TD_XGBoost function, also known as eXtreme Gradient Boosting, is an implementation of the gradient boosted decision tree designed for speed and performance. It has recently been dominating applied machine learning.
In gradient boosting, each iteration fits a model to the residuals (errors) of the previous iteration to correct the errors made by existing models. The predicted residual is multiplied by this learning rate and then added to the previous prediction. Models are added sequentially until no further improvements can be made. It is called gradient boosting because it uses a gradient descent algorithm to minimize the loss when adding new models.
- A loss function to be optimized.
- A weak learner to make predictions.
- An additive model to add weak learners to minimize the loss function.
- Regression: The prediction is based on continuous values. XGBoost regression calculates the difference between the current prediction and the known correct target value. This difference is called residual. After that, XGBoost regression trains a weak model that maps features to that residual. This residual predicted by a weak model is added to the existing model input, and thus this process nudges the model towards the correct target. Repeating this step improves the overall model prediction.

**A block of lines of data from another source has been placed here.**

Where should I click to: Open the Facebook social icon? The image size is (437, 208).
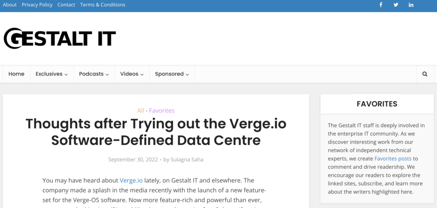(381, 5)
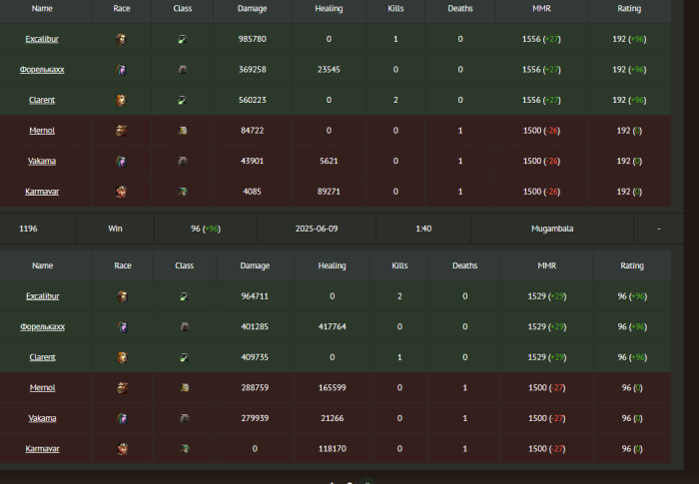This screenshot has height=484, width=699.
Task: Open Karmavar's profile link in rating 96 row
Action: [42, 449]
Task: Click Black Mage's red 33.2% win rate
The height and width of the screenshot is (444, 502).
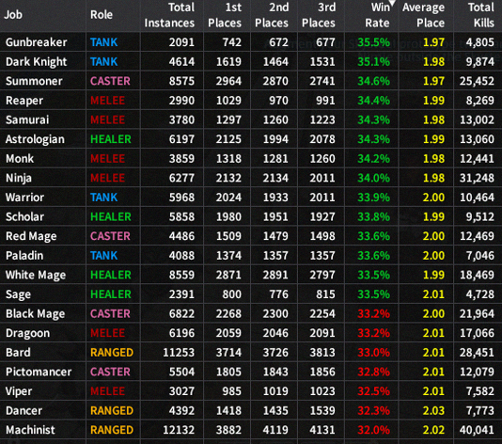Action: click(x=373, y=313)
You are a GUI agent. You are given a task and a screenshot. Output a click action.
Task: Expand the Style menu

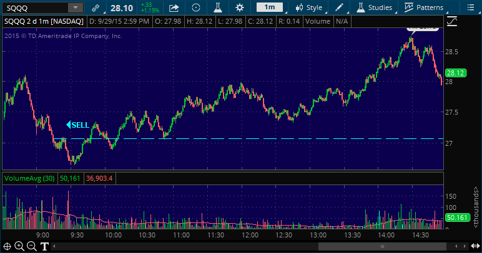pos(309,7)
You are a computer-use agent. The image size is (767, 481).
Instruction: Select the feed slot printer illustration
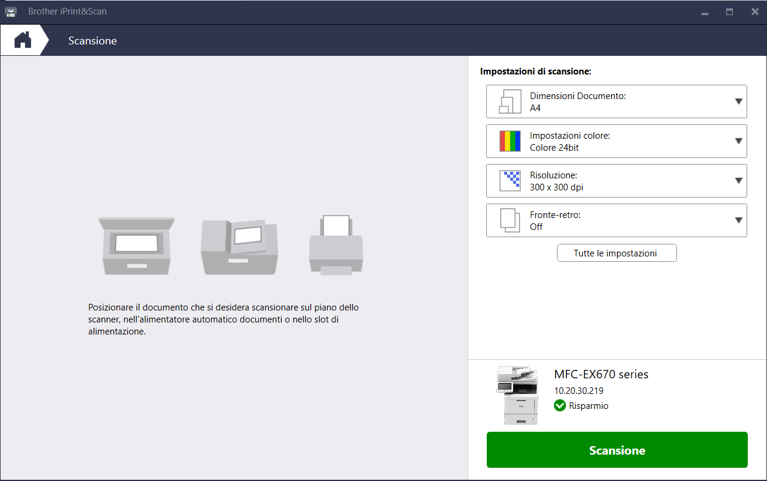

- Classification: Similar to regression, XGBoost uses regression trees for classification. In this case, the residual is computed by converting odds (a ratio between the number of events and non-events) to probability and the probability is expressed through log odds to obtain residuals. For example, if your data contains three spam emails and two non-spam emails, the odds are 3:2, that is, 1.5 in decimal notation.
- Regression
- Multiple class and binary classification
- When a dataset is small, best practice is to distribute the data to one AMP. To do this, create an identifier column as a primary index, and use the same value for each row.
- For Classification (softmax), a maximum of 500 classes are supported.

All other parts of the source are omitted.